This event took place on the 22d of September, 1241, and Snorre
Sturleson was then sixty-three years old. Snorre was Iceland’s most
distinguished skald and sagaman. As a writer of history he deserves
to be compared with Herodotos or Thukydides. His Heimskringla,
embracing an elaborate history of the kings of Norway, is famous
throughout the civilized world, and Emerson calls it the Iliad and
Odyssey of our race. An English translation of this work was
published by Samuel Laing, in London, in 1844. Carlyle’s Early
Kings of Norway (London, 1875) was inspired by the
Heimskringla.
Olaf Thordsson, surnamed Hvitaskald,3 to distinguish him from his
contemporary, Olaf Svartaskald,4 was a son of Snorre’s brother.
Though not as prominent and influential as his uncle, he took an
active part in all the troubles of his native island during the
first half of the thirteenth century. He visited Norway in 1236,
whence he went to Denmark, where he was a guest at the court of
King Valdemar, and is said to have enjoyed great esteem. In 1240 we
find him again in Norway, where he espoused the cause of King Hakon
against Skule. On his return to Iceland he served four years as
chief magistrate of the island. His death occurred in the year
1259, and he is numbered among the great skalds of Iceland.
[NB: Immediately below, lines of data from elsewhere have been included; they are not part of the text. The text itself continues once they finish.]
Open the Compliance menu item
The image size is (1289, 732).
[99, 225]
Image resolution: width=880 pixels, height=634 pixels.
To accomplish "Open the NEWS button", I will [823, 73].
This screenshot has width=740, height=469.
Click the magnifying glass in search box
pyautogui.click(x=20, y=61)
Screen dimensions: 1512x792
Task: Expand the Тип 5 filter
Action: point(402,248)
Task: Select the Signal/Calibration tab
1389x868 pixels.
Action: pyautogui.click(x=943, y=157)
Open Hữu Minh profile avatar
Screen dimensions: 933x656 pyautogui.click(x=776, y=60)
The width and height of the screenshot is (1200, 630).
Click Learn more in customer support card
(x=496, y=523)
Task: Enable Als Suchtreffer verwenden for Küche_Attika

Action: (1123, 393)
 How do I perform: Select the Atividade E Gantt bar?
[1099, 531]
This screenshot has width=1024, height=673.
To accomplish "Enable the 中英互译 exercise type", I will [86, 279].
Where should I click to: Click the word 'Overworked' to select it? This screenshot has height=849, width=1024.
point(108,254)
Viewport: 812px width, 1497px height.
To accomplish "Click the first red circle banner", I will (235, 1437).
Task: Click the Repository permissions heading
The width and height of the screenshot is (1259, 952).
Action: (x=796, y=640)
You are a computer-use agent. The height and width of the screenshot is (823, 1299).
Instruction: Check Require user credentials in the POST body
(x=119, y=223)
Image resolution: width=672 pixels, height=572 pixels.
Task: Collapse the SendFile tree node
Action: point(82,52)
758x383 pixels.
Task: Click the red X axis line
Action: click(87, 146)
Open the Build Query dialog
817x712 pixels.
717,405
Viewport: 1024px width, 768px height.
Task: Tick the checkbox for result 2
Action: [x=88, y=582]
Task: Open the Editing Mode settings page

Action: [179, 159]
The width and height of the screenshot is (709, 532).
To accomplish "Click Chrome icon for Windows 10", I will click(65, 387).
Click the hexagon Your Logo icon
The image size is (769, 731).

Snorre Sturleson and Olaf Hvitaskald are the two names to whom the
authorship of the Younger Edda has generally been attributed, and
the work is by many, even to this day, called Snorra Edda—that is,
Snorre’s Edda. We do not propose to enter into any elaborate
discussion of this complicated subject, but we will state briefly
the reasons given by Keyser and others for believing that these men
had a hand in preparing the Prose Edda. In the first place, we find
that the writer of the grammatical and rhetorical part of the
Younger Edda distinctly mentions Snorre as author of Hattatal (the
Clavis Metrica), and not only of the poem itself, but also of the
treatise in prose. In the second place, the Arne Magnæan parchment
manuscript, which dates back to the close of the thirteenth or
beginning of the fourteenth century, has the following note
prefaced to the Skaldskaparmal. “Here ends that part of the book
which Olaf Thordsson put together, and now begins Skaldskaparmal
and the Kenningar, according to that which has been found in the
lays of the chief skalds, and which Snorre afterward suffered to be
brought together.” In the third place, the Upsala manuscript of the
Younger Edda, which is known with certainty to have been written in
the beginning of the fourteenth century, contains this preface,
written with the same hand as the body of the work: “This book
hight Edda. Snorre has compiled it in the manner in which it is
arranged: first, in regard to the asas and Ymer, then
Skaldskaparmal and the denominations of many things, and finally
that Hattatal, which Snorre composed about King Hakon and Duke
Skule.” In the fourth place, there is a passage in the so-called
Annales Breviores, supposed to have been written about the year
1400. The passage relates to the year 1241, and reads thus: “Snorre
Sturleson died at Reykholt. He was a wise and very learned man, a
great chief and shrewd. He was the first man in this land who
brought property into the hands of the king (the king of Norway).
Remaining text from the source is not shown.